The Sunset Farms Inc. buy-sell agreement also sets a framework for succession planning, a process the eldest Wolf brothers have just begun. "It [the buy-sell agreement] is a benefit to the employees. It sets up the rules. Everyone knows where everyone stands and that helps form the basis for decisions," Wolf says.

Buy-Sell Agreements
Starting Points
Nothing in a buy-sell agreement means anything without good numbers. Obtain detailed financial data from your accountant or farm management person before attempting to discuss and develop an agreement.
Bring outside people, such as your accountant, consultant, financial planner and/or banker, into the planning process to offer a different perspective.
Come up with talking points—scenarios of things that would trigger a buy-sell agreement—such as the three D's: death, divorce and disability.
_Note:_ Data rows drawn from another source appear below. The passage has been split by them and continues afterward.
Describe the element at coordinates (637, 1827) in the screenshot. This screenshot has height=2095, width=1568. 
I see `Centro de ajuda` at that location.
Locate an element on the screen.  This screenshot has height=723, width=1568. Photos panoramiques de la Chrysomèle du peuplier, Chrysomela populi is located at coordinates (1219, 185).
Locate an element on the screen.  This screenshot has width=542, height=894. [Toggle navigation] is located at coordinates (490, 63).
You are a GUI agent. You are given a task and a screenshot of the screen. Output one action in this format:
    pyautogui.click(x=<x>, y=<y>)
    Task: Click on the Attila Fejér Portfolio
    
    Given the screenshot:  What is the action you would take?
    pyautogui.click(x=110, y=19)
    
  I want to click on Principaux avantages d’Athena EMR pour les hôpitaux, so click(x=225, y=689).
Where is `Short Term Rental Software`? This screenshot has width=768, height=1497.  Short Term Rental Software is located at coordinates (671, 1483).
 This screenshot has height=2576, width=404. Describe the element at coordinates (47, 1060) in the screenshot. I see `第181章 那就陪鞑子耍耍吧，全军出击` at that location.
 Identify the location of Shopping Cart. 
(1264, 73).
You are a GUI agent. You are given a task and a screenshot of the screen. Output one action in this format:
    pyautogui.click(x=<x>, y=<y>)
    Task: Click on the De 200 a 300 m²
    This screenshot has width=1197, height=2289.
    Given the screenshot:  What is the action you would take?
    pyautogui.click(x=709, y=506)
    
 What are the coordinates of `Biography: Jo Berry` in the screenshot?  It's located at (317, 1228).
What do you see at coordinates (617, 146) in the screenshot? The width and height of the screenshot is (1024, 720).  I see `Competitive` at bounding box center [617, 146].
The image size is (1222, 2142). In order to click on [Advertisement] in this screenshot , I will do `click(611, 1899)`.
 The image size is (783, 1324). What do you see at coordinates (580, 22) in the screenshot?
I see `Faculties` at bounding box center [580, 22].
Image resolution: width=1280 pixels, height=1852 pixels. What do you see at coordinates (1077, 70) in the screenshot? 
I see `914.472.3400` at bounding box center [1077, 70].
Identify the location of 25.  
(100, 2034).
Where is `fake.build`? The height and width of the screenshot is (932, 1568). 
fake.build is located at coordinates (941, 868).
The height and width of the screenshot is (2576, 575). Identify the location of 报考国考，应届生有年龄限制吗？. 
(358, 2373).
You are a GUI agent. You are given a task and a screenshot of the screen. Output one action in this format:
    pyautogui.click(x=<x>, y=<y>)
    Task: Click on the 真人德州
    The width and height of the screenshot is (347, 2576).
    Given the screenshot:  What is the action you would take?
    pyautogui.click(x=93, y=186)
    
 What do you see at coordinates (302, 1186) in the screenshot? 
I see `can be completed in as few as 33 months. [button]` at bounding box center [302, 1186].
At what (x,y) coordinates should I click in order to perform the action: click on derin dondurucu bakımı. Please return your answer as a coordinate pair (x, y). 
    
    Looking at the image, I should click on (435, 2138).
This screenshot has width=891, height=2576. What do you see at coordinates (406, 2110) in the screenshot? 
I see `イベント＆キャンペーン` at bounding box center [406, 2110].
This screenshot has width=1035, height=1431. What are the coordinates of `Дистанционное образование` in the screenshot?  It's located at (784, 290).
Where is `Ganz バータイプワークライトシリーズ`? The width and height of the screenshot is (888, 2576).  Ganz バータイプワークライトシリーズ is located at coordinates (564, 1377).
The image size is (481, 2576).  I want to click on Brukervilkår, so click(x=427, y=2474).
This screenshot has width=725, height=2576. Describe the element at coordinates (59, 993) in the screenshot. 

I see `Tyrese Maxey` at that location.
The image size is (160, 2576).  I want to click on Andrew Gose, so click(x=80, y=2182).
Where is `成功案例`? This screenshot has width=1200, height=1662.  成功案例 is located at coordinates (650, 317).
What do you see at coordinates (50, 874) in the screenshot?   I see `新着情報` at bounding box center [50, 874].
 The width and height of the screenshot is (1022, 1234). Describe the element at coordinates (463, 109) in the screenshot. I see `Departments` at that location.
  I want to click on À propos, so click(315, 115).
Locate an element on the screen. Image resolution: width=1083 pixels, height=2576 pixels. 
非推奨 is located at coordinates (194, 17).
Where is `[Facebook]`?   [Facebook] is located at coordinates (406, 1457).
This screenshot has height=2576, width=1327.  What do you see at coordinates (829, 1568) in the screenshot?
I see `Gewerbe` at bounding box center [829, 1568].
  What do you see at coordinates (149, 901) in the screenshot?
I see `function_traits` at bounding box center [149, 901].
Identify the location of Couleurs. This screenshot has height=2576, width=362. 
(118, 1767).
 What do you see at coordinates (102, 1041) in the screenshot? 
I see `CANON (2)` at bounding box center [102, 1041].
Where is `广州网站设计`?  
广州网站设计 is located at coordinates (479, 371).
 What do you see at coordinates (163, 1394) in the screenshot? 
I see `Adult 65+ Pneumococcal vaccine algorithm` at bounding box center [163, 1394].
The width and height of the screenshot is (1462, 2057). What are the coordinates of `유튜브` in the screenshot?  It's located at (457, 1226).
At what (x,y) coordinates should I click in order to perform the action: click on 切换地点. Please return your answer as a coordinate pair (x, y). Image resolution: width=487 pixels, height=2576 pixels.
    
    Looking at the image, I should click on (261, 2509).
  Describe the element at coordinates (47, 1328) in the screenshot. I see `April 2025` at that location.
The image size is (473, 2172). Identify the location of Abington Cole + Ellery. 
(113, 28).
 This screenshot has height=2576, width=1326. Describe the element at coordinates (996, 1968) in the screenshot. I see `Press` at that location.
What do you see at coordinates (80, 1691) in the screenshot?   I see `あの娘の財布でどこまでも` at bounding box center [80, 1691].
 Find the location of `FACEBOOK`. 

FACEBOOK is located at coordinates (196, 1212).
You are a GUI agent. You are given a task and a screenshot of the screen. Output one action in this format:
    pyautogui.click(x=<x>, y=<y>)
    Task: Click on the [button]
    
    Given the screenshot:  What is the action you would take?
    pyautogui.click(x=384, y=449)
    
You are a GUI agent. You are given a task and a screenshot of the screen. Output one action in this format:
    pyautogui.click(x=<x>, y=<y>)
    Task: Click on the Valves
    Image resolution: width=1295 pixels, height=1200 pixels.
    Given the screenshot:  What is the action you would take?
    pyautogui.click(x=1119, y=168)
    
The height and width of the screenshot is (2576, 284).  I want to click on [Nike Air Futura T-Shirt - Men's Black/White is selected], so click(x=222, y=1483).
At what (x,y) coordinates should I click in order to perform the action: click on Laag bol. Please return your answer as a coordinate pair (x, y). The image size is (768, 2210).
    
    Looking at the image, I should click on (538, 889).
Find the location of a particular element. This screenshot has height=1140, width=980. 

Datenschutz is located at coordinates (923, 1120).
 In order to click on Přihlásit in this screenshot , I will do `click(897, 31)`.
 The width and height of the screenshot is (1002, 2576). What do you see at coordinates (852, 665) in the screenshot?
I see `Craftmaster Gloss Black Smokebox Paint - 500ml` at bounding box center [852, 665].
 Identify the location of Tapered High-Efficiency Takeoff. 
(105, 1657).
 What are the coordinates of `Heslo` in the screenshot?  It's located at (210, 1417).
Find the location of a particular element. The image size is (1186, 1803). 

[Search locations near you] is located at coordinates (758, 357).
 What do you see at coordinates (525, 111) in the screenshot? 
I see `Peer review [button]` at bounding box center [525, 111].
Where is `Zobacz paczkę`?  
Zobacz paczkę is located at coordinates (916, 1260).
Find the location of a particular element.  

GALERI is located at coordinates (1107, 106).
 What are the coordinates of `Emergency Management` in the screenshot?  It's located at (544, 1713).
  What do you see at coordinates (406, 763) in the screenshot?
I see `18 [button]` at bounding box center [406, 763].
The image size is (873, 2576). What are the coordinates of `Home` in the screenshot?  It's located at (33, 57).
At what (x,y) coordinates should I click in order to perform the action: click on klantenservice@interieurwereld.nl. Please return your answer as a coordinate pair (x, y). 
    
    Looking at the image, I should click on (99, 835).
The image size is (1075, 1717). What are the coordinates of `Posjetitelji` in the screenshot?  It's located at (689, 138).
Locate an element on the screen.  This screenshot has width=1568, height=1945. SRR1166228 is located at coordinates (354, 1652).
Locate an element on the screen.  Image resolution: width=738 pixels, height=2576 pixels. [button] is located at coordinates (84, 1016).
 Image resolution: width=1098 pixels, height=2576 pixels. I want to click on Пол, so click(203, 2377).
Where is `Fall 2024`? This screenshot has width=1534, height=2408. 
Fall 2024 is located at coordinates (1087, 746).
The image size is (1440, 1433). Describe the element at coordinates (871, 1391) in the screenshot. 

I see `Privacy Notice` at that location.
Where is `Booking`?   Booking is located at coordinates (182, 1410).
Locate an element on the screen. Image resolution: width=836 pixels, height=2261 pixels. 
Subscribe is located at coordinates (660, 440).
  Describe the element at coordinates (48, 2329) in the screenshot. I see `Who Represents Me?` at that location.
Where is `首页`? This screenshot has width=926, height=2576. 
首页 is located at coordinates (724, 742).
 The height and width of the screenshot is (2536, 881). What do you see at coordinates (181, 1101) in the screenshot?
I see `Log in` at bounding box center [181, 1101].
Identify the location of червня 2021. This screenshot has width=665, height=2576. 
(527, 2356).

Draft, discuss. Redraft and re-discuss. All owners should understand the agreement's content. Revise until the agreement is truly comprehensive and understandable.
Potential Pitfalls
Failure to update the buy-sell agreement can be disastrous. If an agreement is put together and left to sit on a shelf for 20 years it can become useless and actually may become harmful. Annual updating is ideal—regular maintenance is easier than a 15-year overhaul.
Take into account the cyclical nature of agriculture when developing agreements and setting prices. Traditionally, price setting is done during the initial appraisements. Over the years, though, prices can vary considerably. Weighted averages can be useful in keeping prices appropriately set.
Don't be afraid to request language you can understand. Minimize "lawyer language." Explain the "why" behind the agreement in the document. Even phrases such as "It is the owner's philosophy..." can be used.